Ha ido hacia la borda, y Mónica tras él, tensa y desesperada. Pero el rápido paso de Renato se adelanta. Un momento habla con el marinero que acaba de trepar la escala del Luzbel,de una hojeada lee el parte que éste ha puesto en su mano, y se vuelve a Mónica, que llega anhelante...

—Tu Juan del Diablo está a salvo. Este es un despacho cablegráfico del Teniente Britton, que fue el encargado de apresar a Juan y de llevarlo custodiado hasta entregarlo a las autoridades de la Martinica...

—¿Qué dice? ¿Qué dice ese despacho?

—"Galiónllegó a Saint-Pierre tras capear temporal en Granaditas. Capitán herido y cinco bajas tripulantes. Salvó situación, pericia Juan del Diablo. Ruego pedir sean tenidos en cuenta servicios especiales". Y firma Charles Britton, Teniente de Regulares Coloniales Británicos en la Isla de la Dominica. —Renato ha leído el despacho y luego, con suave ironía, comenta—: Un largo cablegrama y una buena noticia para ti, ¿verdad?

—¿No lo es para ti? ¿Acaso deseabas que Juan...?

—No, Mónica —asegura Renato noblemente—. Contra todo cuanto he deseado, Juan es mi enemigo, más enemigo a cada instante, pero no deseo para él una desgracia. No puedo desearla, porque lo más amargo de todo esto es que nunca se aborrece por completo a un hermano. No podemos abominar de nuestra propia sangre, sin abominarnos nosotros mismos un poco, y sin sentir también el dolor que causamos... —Hace una pausa, y reponiéndose ofrece—: Y ahora sí, voy a cumplir tu deseo y a dar las órdenes para zarpar...

—¿Cómo? ¿Usted? ¿Sola?

—Sí, Gobernador, totalmente sola. Mi pobre suegra está extenuada...

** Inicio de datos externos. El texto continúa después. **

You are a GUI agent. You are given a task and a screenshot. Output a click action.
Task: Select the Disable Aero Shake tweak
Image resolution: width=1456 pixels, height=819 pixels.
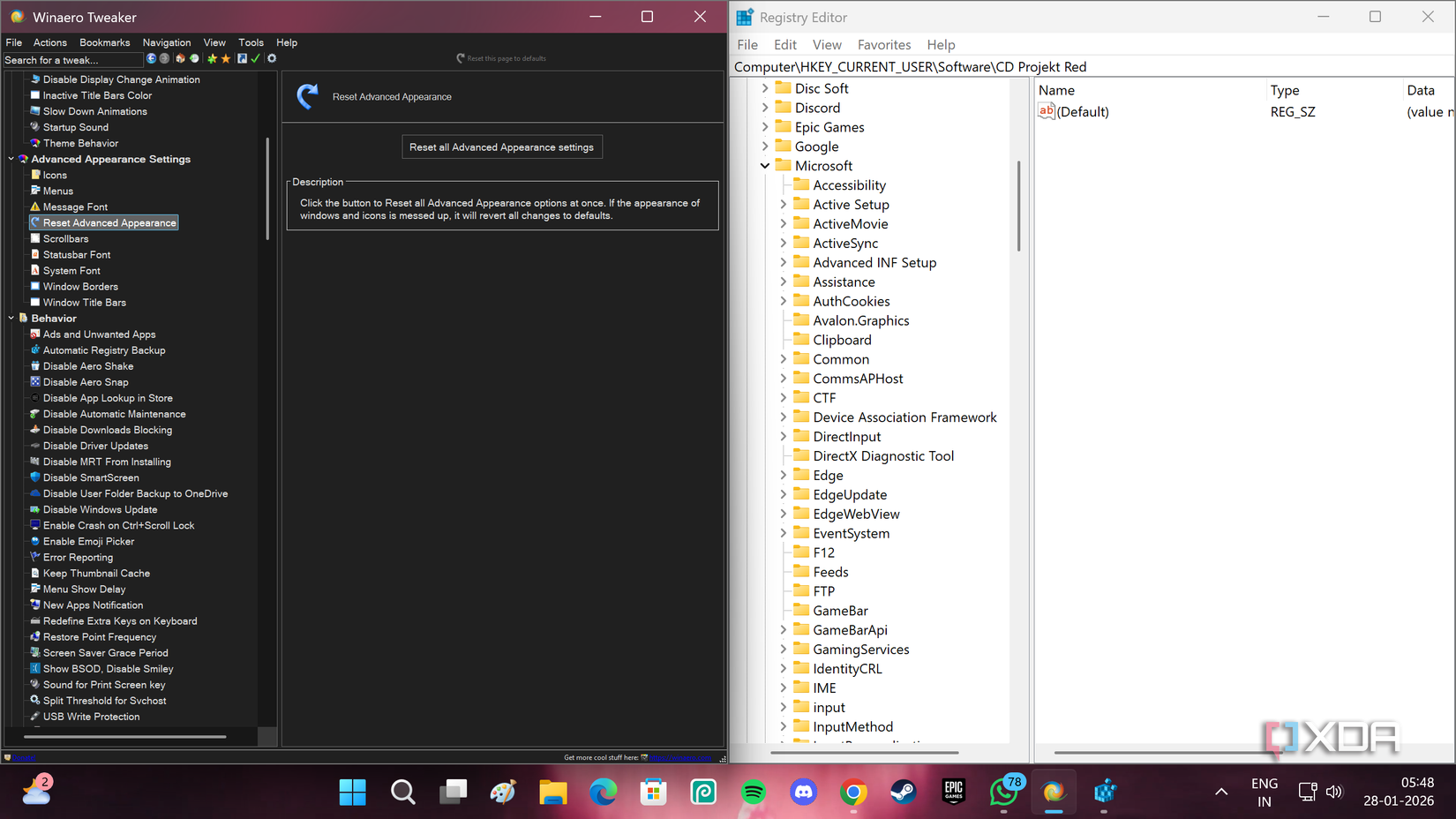[86, 365]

—Recibí unas líneas de ella, rogándome...

—Una audiencia más. Pero tardó usted tanto en responder. Ella estaba rendida... Logré que descansara, y tomé su lugar. Supongo que para usted es igual. —Suave, comedida, una gentil sonrisa en los frescos labios, responde Aimée a las inquietas preguntas del gobernador de la Martinica, volviéndose luego hacia su única acompañante—: Aguárdame aquí, Ana. Seguramente el señor Gobernador me hará pasar a su despacho para que hablemos un poco más...

El viejo gobernador ha vacilado. Son más de las siete de la noche, y un silencioso criado negro ha encendido las grandes lámparas del despacho, a cuya luz dorada, Aimée de Molnar parece más bella que nunca. Sin esperar otra invitación, cruza por la puerta entornada, dejando al otro lado a la oscura doncella acompañante.